#### Document extract
___

By the time I've got around to finishing and posting this entry in my blog, the Oscars will have been and gone for another year. To be honest, I'm even less interested than usual in this year's ceremony - from looking through the list of nominated films, it definitely seems that we haven't had a vintage crop this year.
Of course, I haven't seen all of the movies in contention, but I was only modestly impressed by the likes of The Artist and The Descendants, and I felt War Horse was a bit of a clunker. In comparison with last year, when genuinely great films like The Social Network, Black Swan and Inception were up for Best Picture, this year's contest looks rather irrelevant. To make matters worse, quite a few of my favourite films of the last year or so have been overlooked. Where were the nominations for Margaret, Senna, Drive, We Need To Talk About Kevin or Hanna? I demand answers!
From The Ashes (2011)

___

[Entries drawn from a collection]

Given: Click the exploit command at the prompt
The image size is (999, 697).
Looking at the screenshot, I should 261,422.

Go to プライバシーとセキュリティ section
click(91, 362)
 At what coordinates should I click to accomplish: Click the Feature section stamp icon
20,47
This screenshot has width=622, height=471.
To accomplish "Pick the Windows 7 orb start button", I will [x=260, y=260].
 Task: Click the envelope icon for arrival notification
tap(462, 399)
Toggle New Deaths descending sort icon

___

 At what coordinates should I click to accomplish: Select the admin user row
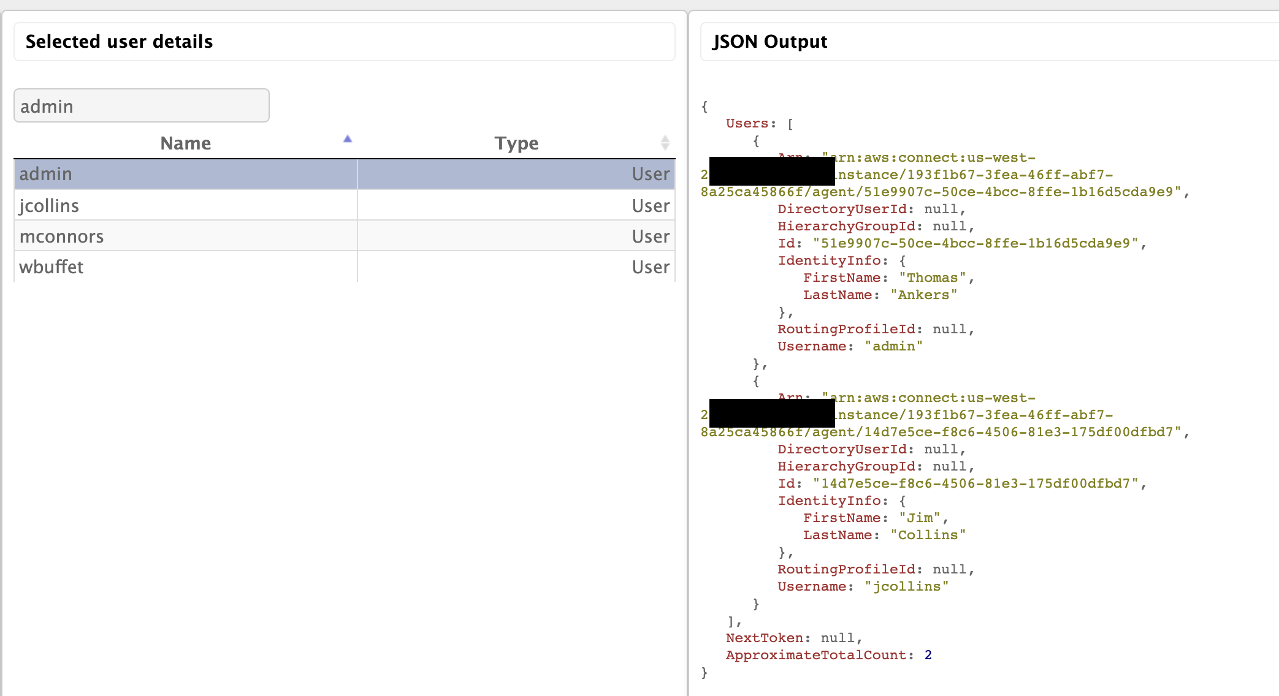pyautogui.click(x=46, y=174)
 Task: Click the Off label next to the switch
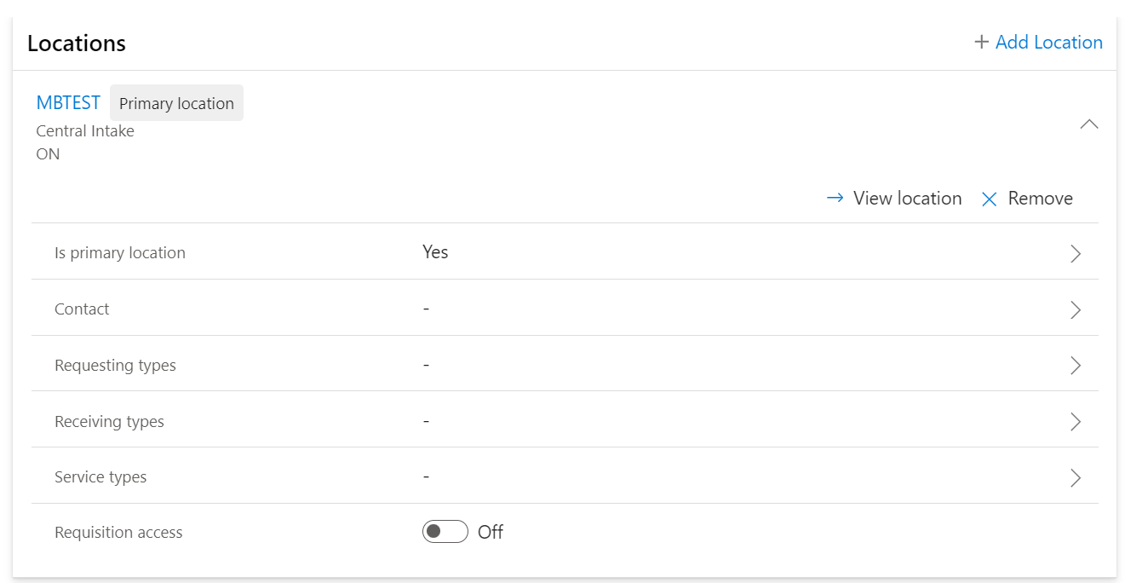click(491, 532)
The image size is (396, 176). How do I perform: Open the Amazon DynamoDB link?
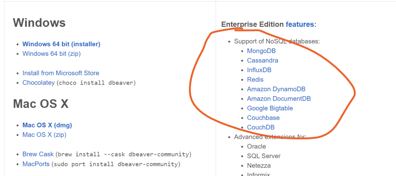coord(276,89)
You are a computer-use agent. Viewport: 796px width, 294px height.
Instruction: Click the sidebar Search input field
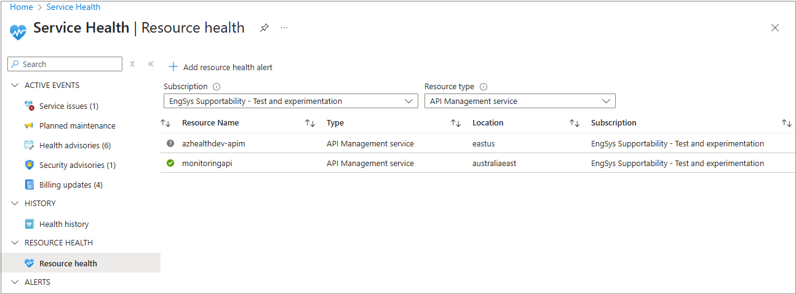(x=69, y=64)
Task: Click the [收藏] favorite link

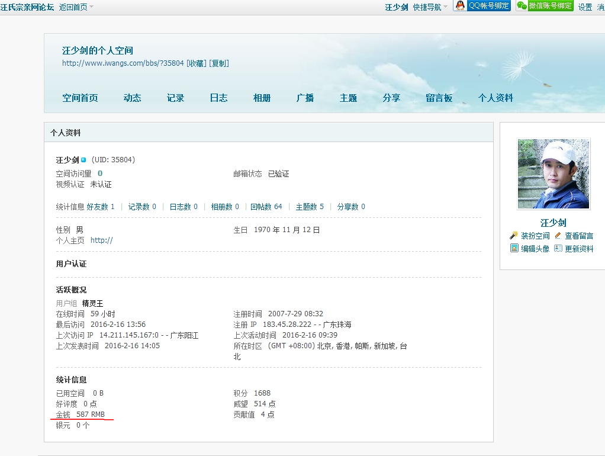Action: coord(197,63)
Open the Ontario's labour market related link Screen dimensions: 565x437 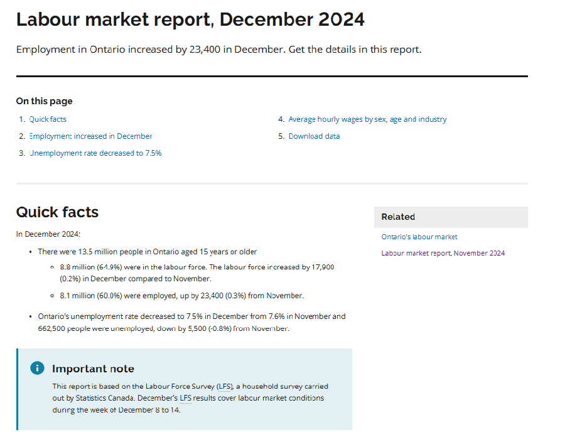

___

#### Requirement 1
Summarize the blog entry about the Oscars in two sentences.
#### Requirement 2
In the blog entry about the Oscars, which films does the writer name as the genuinely great Best Picture contenders of the previous year?

#### Output 1
The writer is even less interested than usual in this year's Oscars, finding the nominated films only modestly impressive and this year's contest rather irrelevant compared with last year's, when genuinely great films were up for Best Picture. The writer also complains that several favorite films, including Margaret, Senna, Drive, We Need To Talk About Kevin and Hanna, received no nominations.

#### Output 2
The Social Network, Black Swan and Inception.